**** DATA EXTRACTS ****
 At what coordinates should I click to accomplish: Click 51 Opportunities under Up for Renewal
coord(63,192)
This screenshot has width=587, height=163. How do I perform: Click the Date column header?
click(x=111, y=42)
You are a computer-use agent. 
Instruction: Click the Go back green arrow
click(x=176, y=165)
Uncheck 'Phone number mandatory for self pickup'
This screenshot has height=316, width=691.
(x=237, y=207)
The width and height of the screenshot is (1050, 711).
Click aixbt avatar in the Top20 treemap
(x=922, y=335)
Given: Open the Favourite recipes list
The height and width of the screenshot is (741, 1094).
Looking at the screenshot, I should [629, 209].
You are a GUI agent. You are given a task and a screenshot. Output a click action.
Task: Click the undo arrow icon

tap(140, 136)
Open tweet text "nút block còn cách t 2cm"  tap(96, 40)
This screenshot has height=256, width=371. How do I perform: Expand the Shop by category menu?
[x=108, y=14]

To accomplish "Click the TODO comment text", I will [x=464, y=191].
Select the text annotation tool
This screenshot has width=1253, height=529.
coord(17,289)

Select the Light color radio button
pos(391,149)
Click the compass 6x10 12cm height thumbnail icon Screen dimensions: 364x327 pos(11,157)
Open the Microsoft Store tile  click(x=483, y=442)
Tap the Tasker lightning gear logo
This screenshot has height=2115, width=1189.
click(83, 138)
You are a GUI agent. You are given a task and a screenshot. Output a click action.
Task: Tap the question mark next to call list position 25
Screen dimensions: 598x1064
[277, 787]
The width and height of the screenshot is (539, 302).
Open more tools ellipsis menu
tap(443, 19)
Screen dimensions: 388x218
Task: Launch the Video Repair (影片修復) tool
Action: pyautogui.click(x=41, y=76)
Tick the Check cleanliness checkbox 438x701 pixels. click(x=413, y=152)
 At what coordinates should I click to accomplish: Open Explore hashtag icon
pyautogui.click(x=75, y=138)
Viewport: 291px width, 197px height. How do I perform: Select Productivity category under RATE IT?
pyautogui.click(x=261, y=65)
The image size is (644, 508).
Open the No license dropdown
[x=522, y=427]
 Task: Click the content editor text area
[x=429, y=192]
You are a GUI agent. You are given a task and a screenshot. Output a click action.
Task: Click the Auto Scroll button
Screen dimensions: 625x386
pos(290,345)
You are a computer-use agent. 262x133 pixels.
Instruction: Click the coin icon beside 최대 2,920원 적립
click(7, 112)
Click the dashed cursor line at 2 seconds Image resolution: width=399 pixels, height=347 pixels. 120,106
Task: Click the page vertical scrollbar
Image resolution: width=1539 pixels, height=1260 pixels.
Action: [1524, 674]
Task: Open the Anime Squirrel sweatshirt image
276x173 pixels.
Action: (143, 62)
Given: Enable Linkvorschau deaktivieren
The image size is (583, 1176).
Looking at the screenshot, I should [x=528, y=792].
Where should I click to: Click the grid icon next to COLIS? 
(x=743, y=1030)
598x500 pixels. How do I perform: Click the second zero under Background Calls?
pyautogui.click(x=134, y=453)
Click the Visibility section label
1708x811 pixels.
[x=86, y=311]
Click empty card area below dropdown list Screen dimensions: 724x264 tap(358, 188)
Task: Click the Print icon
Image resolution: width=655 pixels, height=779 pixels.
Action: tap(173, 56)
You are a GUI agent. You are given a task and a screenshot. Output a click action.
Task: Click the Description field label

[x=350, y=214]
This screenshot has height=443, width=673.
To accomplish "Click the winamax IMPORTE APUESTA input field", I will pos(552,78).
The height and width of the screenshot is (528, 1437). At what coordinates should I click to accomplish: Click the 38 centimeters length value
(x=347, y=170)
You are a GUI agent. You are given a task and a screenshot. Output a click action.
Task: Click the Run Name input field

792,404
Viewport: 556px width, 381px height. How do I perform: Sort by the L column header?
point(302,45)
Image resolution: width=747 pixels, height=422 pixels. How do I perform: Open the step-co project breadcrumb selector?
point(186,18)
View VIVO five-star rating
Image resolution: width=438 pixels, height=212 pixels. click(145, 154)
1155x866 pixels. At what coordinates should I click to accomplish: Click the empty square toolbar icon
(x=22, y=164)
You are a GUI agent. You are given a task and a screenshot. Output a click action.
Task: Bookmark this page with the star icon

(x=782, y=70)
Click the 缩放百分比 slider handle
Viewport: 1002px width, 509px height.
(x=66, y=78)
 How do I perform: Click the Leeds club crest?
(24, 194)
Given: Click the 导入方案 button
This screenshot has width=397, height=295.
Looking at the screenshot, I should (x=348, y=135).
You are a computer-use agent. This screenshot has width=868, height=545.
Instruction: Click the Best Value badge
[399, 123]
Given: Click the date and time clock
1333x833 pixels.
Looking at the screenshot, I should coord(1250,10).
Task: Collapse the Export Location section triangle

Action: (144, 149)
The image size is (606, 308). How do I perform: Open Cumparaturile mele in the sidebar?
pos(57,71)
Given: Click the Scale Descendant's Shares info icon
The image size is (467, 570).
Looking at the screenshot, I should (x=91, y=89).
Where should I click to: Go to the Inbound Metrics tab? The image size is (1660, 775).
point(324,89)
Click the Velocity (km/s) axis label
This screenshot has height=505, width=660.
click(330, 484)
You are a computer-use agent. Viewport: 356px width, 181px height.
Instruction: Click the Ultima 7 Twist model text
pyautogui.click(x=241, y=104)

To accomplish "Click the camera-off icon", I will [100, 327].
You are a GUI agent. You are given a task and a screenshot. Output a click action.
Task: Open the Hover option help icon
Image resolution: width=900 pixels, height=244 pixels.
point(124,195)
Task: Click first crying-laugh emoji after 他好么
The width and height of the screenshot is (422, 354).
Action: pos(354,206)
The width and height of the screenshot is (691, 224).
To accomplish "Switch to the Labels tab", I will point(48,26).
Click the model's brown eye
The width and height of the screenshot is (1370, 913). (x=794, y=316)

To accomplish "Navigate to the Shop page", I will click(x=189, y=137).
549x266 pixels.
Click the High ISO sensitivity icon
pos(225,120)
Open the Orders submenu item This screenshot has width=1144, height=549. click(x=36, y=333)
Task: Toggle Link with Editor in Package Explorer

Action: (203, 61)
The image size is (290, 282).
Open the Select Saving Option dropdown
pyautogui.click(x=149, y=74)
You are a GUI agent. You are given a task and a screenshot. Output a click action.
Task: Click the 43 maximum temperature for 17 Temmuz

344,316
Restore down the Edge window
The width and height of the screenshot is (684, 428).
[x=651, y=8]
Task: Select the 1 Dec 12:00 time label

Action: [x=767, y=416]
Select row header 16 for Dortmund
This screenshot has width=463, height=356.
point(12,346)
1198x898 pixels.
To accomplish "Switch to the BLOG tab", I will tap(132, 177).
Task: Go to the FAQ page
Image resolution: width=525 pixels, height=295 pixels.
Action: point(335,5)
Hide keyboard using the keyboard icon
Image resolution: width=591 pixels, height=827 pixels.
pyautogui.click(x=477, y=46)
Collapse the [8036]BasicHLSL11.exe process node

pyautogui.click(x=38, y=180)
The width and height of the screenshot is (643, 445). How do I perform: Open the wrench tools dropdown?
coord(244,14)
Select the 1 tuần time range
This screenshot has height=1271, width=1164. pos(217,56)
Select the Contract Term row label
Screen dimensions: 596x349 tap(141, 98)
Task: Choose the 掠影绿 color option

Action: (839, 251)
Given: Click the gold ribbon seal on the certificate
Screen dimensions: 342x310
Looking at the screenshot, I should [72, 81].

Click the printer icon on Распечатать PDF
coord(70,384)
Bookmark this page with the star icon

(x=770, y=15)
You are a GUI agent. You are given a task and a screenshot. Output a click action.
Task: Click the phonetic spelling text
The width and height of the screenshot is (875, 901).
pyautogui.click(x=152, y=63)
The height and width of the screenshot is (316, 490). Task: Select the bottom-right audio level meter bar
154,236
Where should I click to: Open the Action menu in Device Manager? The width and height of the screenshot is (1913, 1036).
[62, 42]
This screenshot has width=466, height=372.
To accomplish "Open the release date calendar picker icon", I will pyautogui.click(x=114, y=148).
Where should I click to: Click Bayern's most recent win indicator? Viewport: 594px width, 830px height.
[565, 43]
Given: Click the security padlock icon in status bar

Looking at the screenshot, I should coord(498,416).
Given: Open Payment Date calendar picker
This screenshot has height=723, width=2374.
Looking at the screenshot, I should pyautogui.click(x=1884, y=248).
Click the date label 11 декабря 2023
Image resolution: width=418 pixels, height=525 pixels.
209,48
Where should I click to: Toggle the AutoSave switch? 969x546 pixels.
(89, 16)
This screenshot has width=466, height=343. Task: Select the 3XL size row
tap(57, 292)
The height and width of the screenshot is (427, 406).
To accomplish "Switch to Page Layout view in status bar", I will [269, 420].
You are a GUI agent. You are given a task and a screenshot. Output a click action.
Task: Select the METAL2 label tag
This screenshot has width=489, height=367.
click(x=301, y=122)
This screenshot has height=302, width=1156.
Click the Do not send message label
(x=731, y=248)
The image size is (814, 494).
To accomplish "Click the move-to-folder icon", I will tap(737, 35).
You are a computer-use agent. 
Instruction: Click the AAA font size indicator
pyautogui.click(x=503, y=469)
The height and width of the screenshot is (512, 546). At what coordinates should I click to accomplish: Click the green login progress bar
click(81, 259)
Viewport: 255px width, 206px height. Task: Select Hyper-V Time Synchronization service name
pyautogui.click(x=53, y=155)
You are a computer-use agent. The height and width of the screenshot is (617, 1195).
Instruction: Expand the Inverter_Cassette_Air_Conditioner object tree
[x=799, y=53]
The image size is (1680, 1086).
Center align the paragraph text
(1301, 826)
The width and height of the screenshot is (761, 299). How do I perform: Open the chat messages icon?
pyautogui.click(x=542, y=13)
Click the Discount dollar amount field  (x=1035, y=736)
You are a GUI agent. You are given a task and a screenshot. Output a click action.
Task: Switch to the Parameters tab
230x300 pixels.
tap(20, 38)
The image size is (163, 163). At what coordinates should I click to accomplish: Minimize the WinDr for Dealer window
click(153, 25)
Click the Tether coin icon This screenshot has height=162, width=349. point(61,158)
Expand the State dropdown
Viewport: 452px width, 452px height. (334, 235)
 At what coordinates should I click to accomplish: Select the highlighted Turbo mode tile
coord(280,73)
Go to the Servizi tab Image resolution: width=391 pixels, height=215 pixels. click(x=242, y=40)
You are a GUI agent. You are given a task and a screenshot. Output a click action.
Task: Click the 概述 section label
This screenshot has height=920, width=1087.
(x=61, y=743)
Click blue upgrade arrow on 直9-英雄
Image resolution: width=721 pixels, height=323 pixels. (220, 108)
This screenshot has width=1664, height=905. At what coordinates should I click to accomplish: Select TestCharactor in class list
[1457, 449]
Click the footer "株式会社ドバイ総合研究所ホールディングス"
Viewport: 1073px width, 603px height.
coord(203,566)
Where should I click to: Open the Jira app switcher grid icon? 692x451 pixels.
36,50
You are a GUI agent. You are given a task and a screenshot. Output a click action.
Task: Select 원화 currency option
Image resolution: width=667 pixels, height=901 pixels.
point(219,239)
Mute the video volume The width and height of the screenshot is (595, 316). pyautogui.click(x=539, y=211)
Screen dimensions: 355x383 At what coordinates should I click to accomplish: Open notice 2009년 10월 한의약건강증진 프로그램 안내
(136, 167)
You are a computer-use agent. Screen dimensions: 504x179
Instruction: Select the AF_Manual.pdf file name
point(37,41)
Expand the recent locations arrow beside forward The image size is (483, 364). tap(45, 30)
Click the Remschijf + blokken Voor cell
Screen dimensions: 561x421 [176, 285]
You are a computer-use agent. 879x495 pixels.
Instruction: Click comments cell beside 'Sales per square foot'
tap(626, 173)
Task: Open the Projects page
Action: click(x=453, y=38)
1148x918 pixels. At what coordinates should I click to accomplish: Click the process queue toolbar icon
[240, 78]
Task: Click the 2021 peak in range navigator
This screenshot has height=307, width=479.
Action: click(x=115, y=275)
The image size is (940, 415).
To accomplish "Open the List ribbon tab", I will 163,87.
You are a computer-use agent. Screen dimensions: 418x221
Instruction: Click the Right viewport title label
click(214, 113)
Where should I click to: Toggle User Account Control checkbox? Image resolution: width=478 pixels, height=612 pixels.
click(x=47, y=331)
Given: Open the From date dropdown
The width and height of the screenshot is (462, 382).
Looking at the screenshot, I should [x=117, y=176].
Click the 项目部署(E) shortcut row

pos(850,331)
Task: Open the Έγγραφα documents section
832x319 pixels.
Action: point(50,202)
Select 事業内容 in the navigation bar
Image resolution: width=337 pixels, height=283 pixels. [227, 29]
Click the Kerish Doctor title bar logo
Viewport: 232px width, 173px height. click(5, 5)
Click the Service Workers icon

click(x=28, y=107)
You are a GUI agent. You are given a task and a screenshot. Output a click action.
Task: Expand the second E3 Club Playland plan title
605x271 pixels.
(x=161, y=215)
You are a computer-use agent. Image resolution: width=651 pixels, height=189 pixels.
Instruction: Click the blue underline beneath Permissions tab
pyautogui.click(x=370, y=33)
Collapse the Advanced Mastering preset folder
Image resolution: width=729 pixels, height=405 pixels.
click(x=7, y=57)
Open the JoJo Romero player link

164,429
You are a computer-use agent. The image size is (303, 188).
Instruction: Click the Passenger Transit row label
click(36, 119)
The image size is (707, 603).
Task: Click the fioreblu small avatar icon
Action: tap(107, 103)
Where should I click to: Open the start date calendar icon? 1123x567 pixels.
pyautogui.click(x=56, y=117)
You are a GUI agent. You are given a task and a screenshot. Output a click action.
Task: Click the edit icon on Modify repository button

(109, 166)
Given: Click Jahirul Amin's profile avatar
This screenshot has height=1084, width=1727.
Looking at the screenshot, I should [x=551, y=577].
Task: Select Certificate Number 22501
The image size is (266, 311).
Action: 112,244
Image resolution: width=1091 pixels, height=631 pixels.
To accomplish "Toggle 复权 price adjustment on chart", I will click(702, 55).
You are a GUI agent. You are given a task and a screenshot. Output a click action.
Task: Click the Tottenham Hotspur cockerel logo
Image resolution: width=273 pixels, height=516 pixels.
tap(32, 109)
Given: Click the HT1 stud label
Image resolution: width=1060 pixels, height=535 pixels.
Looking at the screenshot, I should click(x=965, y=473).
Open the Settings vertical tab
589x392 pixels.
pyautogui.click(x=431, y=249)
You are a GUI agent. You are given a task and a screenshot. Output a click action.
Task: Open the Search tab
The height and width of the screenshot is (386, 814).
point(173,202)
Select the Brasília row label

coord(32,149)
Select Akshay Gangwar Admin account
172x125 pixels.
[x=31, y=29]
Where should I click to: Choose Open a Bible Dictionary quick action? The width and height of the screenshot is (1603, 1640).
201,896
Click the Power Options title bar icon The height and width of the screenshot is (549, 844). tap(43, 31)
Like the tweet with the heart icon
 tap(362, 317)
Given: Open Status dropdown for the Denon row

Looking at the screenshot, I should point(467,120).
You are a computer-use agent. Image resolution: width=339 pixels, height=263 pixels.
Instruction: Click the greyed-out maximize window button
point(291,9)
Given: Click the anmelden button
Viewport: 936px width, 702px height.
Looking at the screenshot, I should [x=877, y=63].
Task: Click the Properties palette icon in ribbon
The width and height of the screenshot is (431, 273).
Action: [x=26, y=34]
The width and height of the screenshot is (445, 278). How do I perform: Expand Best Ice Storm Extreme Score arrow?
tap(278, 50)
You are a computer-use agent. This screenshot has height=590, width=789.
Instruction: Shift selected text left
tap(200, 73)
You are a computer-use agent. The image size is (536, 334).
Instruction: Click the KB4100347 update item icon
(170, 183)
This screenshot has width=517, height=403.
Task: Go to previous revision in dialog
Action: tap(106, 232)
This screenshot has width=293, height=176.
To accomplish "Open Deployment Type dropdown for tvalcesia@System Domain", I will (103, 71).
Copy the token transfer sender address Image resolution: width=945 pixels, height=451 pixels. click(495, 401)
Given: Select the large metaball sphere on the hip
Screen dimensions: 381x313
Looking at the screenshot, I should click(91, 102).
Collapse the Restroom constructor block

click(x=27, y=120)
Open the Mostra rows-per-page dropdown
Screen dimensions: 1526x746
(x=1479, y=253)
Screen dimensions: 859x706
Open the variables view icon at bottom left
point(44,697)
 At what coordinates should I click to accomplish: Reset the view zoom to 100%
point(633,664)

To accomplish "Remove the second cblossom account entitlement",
****
**WHAT THE TASK ASKS**
Above are records; count the lines among them that include the word "vertical", and give only the number.

**OUTPUT FOR THIS EXERCISE**
2